US bid for Vietnam nuclear reactor slowed by legal obstacle
Bidding by US companies and their foreign partners to build Vietnam’s second nuclear reactor was held up by lack of a bilateral nuclear cooperation agreement, officials said Thursday.
Vietnam has contracted with Russia’s Atomstroyexport to constructits first nuclear reactor by 2020.
US-based Westinghouse Electric Company LLC and Japan’s Hitachi-GE Nuclear Energy Ltd are bidding to build a second reactor.

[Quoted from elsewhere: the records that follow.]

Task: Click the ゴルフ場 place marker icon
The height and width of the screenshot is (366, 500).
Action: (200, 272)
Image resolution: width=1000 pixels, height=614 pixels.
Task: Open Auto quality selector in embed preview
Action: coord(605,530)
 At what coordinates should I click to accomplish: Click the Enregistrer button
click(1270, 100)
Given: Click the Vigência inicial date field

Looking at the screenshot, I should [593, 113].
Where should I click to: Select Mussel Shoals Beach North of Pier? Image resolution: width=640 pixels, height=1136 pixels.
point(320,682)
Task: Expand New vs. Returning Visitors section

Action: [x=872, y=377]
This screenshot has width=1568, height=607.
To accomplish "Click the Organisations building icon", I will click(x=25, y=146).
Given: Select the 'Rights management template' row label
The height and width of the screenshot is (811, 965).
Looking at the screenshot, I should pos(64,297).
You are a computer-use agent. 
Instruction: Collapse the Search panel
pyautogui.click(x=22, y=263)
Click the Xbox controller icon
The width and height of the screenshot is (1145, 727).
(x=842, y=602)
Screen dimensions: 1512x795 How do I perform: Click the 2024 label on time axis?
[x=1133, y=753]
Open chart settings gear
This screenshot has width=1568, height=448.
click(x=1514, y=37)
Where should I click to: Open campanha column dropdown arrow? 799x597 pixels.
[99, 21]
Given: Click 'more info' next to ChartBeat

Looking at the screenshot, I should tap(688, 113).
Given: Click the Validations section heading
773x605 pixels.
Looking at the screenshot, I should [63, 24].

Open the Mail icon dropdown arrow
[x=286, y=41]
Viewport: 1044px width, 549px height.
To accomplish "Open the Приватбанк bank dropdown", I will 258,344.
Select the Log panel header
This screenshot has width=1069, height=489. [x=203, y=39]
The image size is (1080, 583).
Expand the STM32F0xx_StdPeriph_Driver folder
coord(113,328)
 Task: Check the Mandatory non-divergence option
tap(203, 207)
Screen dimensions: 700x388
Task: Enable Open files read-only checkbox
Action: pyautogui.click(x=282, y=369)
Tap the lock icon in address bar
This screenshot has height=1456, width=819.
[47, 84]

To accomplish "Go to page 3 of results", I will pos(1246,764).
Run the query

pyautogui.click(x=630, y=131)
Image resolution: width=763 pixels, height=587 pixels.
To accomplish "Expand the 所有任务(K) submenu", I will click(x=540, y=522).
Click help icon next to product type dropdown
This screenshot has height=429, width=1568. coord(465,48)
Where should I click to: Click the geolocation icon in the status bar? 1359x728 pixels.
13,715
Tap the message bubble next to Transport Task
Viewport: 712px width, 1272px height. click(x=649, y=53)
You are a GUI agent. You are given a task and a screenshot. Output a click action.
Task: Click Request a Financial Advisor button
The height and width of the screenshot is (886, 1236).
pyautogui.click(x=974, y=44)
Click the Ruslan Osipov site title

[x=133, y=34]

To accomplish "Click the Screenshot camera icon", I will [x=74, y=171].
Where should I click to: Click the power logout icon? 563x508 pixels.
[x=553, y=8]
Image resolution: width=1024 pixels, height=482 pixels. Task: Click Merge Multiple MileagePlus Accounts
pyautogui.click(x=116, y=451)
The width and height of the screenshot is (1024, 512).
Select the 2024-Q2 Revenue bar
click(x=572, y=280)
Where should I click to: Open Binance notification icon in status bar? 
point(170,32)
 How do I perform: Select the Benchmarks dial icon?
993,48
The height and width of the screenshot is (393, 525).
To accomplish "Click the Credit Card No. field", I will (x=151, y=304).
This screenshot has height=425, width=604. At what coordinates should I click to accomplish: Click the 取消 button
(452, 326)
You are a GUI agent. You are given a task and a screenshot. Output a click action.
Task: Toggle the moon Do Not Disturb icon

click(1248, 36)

But because both use US-developed nuclear technology, they must wait for the US and Vietnam to sign a so-called 123 Agreement under the US Atomic Energy Act.
“Due to this procedure, the cooperation between Vietnam and the US is slower than the others,” said Dr Ngo Dang Nhan, head of the Vietnam Agency for Radiation and Nuclear Safety (VARANS).
A US delegation is to visit Vietnam to discuss the 123 Agreement in early July, said Michael Michalak, the US ambassador to Vietnam.
Nhan and Michalak spoke at a conference on nuclear power plant technology and safety in Hanoi.
In a presentation at the conference, nuclear scientist Dr Phuc Dai Tran said Vietnam had selected Atomstroyexport’s VVER-1000 AES-2006 design for its first reactor because of performance advantages over Western reactors.
No reactor of that type is yet in operation. The first AES-2006 reactor is scheduled come online in Russia in 2012.
Reporters at the conference asked whether the decision to employ a new reactor design for the country’s first nuclear plant meant Vietnam was being used as a guinea pig.
“It’s good that journalists are interested, but it’s really not a problem,” said Nhan. “Planners have to follow safety standards.”